Given text —
=======
Killing voles by trapping is a temporary measure at best. It often leads to repopulation of the property by other voles who take advantage of the newly available ecological niches left by the voles that were killed. Using poisons and traps is inhumane and can harm children, pets, and other wildlife. Poisons also travel up the food chain. There are much better ways to discourage voles.
Modify voles' habitat.
A garden with plentiful weeds, ground cover, heavy mulch, un-mowed lawn, and unmanaged areas with dense vegetation under which to hide is vole-friendly habitat. To eliminate cover for voles push mulch 3 feet away from trees; clear out tall weeds adjacent to gardens; remove woodpiles and brush; keep lawns mowed short (2-1/2”); replace bird feeders with birdbaths to prevent spilled seed that attracts voles and other unwanted wildlife. Tilling the soil can discourage voles by removing cover for their runways and burrow openings.
Grow plants such as daffodils that are less attractive to voles than preferred plants such as tulips.
The safety of voles is jeopardized when they can be seen in the open. Weed-free buffer zones as much as 10 feet wide around areas requiring protection make it difficult for voles to cross the open strip into the garden. While wide buffer zones are most effective, even cleared spaces as narrow as 10”-15” can inhibit their movements.
Protect your trees and plants with hardware cloth.
If voles are gnawing on saplings, 1⁄4-inch mesh or hardware cloth can be wrapped around tree trunks, buried 6-8 inches deep, and bent outward at a 90° angle underground. Quarter-inch or 1⁄2” hardware cloth can be laid on the ground after planting vegetable and flower seeds. As the plants grow through the mesh the voles will be blocked from reaching roots and tubers.
Repellents chase voles away.
=======
Things to do —
**a)** From the text on discouraging voles, list each action given in the sentence beginning "To eliminate cover for voles".
**b)** Transcribe the text on discouraging voles from "A garden with" to "and burrow openings.".
None of these lines are needed.

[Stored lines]
=======
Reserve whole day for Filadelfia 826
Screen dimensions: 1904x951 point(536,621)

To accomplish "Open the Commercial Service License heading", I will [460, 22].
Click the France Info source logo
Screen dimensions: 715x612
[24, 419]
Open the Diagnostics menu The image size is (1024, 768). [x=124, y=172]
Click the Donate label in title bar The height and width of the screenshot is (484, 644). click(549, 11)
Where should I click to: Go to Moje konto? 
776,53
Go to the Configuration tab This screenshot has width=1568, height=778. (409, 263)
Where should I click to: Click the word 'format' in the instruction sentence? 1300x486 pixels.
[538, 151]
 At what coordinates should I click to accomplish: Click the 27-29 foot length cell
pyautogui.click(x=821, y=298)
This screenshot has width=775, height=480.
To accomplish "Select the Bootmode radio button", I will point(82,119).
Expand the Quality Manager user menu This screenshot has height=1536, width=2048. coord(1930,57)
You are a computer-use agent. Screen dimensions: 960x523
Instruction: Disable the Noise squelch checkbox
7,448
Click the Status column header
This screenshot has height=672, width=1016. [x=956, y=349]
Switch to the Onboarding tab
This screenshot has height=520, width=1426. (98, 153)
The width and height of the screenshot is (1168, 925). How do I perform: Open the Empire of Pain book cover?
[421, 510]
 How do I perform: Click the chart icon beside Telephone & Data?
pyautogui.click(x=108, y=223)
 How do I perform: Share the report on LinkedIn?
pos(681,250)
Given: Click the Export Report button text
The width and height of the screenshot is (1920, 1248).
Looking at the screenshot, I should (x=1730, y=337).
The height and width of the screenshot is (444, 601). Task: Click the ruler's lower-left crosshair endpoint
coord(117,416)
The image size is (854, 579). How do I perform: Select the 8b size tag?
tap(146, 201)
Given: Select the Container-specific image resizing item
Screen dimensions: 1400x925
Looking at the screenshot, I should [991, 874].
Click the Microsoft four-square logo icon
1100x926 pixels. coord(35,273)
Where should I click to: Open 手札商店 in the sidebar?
=======
Answers —
**a)**
- Push mulch 3 feet away from trees
- Clear out tall weeds adjacent to gardens
- Remove woodpiles and brush
- Keep lawns mowed short (2-1/2”)
- Replace bird feeders with birdbaths to prevent spilled seed that attracts voles and other unwanted wildlife

**b)**
A garden with plentiful weeds, ground cover, heavy mulch, un-mowed lawn, and unmanaged areas with dense vegetation under which to hide is vole-friendly habitat. To eliminate cover for voles push mulch 3 feet away from trees; clear out tall weeds adjacent to gardens; remove woodpiles and brush; keep lawns mowed short (2-1/2”); replace bird feeders with birdbaths to prevent spilled seed that attracts voles and other unwanted wildlife. Tilling the soil can discourage voles by removing cover for their runways and burrow openings.